A blessing under the bitter notes
A bitter cup reminds us that it's possible for things to get better with age.
I’ve always loved the final scene in the 2012 Batman flick The Dark Knight Rises. Gotham City is saved, and the camera takes us to a small café in Florence, on the banks of the Arno. Bruce Wayne’s butler Alfred is on a much-needed holiday, sipping a glass of Fernet Branca, when, surprisingly, he meets the gaze of Mr. Wayne himself, who was presumed dead.
Who doesn’t love a happy ending? Though I’ll confess I was every bit as interested in what was in Alfred’s glass as I was in the survival of Gotham’s strangest billionaire. Alfred is played by the septuagenarian Michael Caine, as cool as ever, his Cockney edginess now married to a genial and warm old-world charm. Who wouldn’t want to have a drink with Michael Caine?
So I set out to the provincial pharmacy and sourced a bottle of Fernet Branca, among the most famous of the manifold Italian amari or bitters. I poured a dram, sniffed it, tipped it back, and almost spat it right out.
How to describe it? Let’s go with “strong shoe polish vibes”. . .
Thanks, Mr. Caine.
Maybe I should’ve expected it to be this way. Fernet Branca is a concoction of gentian root, bitter aloe, myrrh, cinchona bark, angelica, peppermint and more. Most of which rarely make my Bulk Barn shopping list.
Half true at best
However: as I write, I’m just days past my 43rd birthday, more than 10 years on from taking that bibulous inspiration from Michael Caine, and I find myself reaching for that old bottle again, just to see.
And you know, it’s not terrible. Maybe even kind of . . . good?

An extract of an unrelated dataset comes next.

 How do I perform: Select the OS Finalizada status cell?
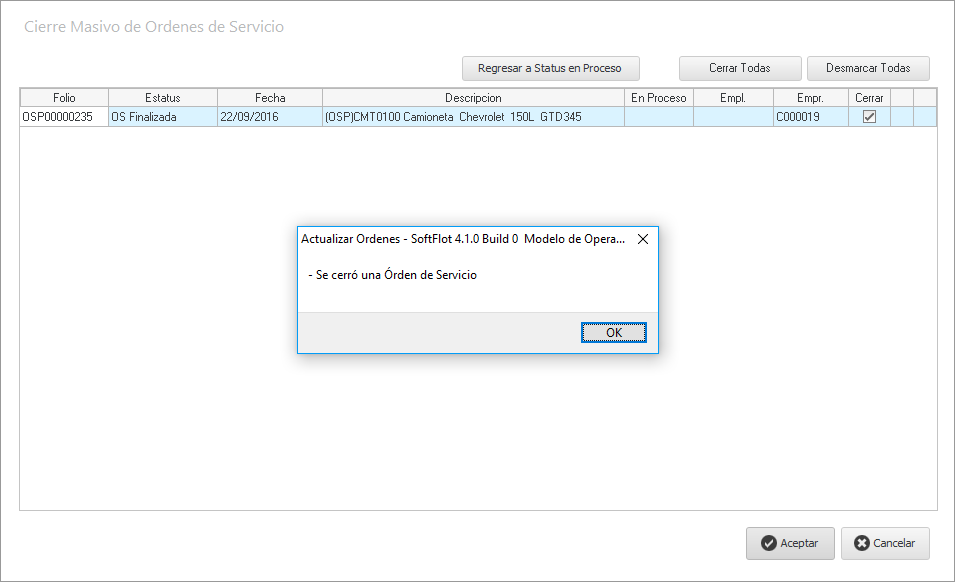(x=162, y=117)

What’s changed? Not the Fernet – it’s had the same recipe since 1845, back when it was marketed as an anti-choleric. I suppose it’s me, then, who’s gone through some changes, drank a bitter cup or two, found an appreciation for things I thought I didn’t care for. This isn’t the way it usually goes; typically we think the spirit itself is what needs to grow older, to age in a barrel somewhere before it’s palatable. But in this case I was the one who needed to age.
In our youth-obsessed culture, we often think getting older means we lose capacities.

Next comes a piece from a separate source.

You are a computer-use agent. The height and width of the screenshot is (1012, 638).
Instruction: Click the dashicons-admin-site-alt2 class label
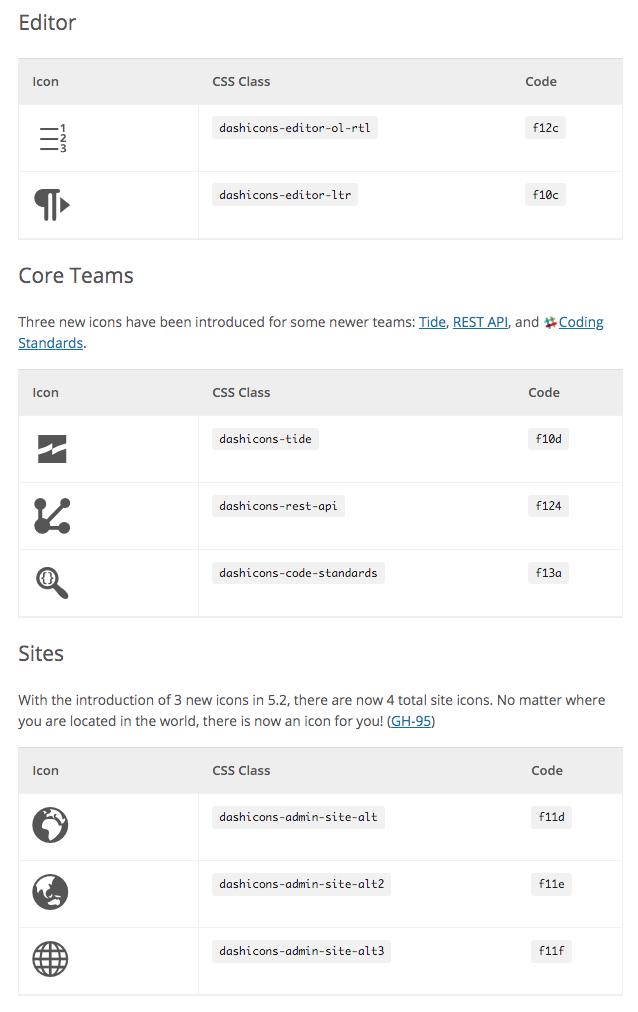click(x=301, y=884)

The words on the page get blurrier, conversation gets muddled and lost in the background din, we walk with a cane. But that’s at best half true, and it strikes me as rather ironic that it takes a literal bitter cup to remind me it’s possible for things to get better with age, too: for palates to expand, for thirsts to be quenched in unexpected ways, for a blessing to be found under the bitter notes.
In the deep mid-winter
I’d be remiss to tell you all this without leaving you with a recipe, should you find yourself curious – and well-seasoned – enough to try the stuff. Fill a mixing glass with a handful of ice. Pour over two ounces of Canadian rye, a half ounce of double-strength sugar syrup, and a half ounce of Fernet Branca. Stir until cold. Strain into a coupe, and take a strip of peel off an orange, expressing its oils onto the surface of the cocktail before dropping it in. This is called a “Toronto” and it’s the perfect post-prandial sipper. Let it warm you through and through in the very depths of mid-winter, whether you reckon that season according to the calendar, stage of life, or both.